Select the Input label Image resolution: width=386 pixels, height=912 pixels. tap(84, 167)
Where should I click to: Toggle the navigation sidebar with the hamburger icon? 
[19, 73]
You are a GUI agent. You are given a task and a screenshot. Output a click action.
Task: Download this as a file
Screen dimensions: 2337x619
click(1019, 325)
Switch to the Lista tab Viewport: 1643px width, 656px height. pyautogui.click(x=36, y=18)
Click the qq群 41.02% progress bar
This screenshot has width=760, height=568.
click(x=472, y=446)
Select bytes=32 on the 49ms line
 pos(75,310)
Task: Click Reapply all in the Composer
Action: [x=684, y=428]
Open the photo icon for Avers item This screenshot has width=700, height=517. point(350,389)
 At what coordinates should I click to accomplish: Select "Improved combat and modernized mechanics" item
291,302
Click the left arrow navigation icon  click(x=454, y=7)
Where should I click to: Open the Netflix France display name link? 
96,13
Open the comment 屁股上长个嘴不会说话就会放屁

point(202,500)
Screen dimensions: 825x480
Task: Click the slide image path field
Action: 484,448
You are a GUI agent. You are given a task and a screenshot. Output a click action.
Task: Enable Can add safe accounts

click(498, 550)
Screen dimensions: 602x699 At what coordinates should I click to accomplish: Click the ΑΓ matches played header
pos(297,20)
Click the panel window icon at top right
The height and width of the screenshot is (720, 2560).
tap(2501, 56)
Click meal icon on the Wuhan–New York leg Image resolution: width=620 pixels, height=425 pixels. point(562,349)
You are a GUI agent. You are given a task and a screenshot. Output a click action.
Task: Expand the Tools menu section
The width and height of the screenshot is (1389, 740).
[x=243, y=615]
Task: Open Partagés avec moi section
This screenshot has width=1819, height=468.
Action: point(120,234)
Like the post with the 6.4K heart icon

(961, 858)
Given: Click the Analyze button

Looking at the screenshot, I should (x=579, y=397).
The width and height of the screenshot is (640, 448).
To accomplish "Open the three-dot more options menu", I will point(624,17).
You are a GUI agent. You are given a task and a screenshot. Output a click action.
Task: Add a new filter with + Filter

:::

#### [Exercise prompt]
Output the full listing above word for word.

#### [Answer space]
Select the Input label Image resolution: width=386 pixels, height=912 pixels. tap(84, 167)
Where should I click to: Toggle the navigation sidebar with the hamburger icon? 
[19, 73]
You are a GUI agent. You are given a task and a screenshot. Output a click action.
Task: Download this as a file
Screen dimensions: 2337x619
click(1019, 325)
Switch to the Lista tab Viewport: 1643px width, 656px height. pyautogui.click(x=36, y=18)
Click the qq群 41.02% progress bar
This screenshot has width=760, height=568.
click(x=472, y=446)
Select bytes=32 on the 49ms line
 pos(75,310)
Task: Click Reapply all in the Composer
Action: [x=684, y=428]
Open the photo icon for Avers item This screenshot has width=700, height=517. point(350,389)
 At what coordinates should I click to accomplish: Select "Improved combat and modernized mechanics" item
291,302
Click the left arrow navigation icon  click(x=454, y=7)
Where should I click to: Open the Netflix France display name link? 
96,13
Open the comment 屁股上长个嘴不会说话就会放屁

point(202,500)
Screen dimensions: 825x480
Task: Click the slide image path field
Action: 484,448
You are a GUI agent. You are given a task and a screenshot. Output a click action.
Task: Enable Can add safe accounts

click(498, 550)
Screen dimensions: 602x699 At what coordinates should I click to accomplish: Click the ΑΓ matches played header
pos(297,20)
Click the panel window icon at top right
The height and width of the screenshot is (720, 2560).
tap(2501, 56)
Click meal icon on the Wuhan–New York leg Image resolution: width=620 pixels, height=425 pixels. point(562,349)
You are a GUI agent. You are given a task and a screenshot. Output a click action.
Task: Expand the Tools menu section
The width and height of the screenshot is (1389, 740).
[x=243, y=615]
Task: Open Partagés avec moi section
This screenshot has width=1819, height=468.
Action: point(120,234)
Like the post with the 6.4K heart icon

(961, 858)
Given: Click the Analyze button

Looking at the screenshot, I should (x=579, y=397).
The width and height of the screenshot is (640, 448).
To accomplish "Open the three-dot more options menu", I will point(624,17).
You are a GUI agent. You are given a task and a screenshot. Output a click action.
Task: Add a new filter with + Filter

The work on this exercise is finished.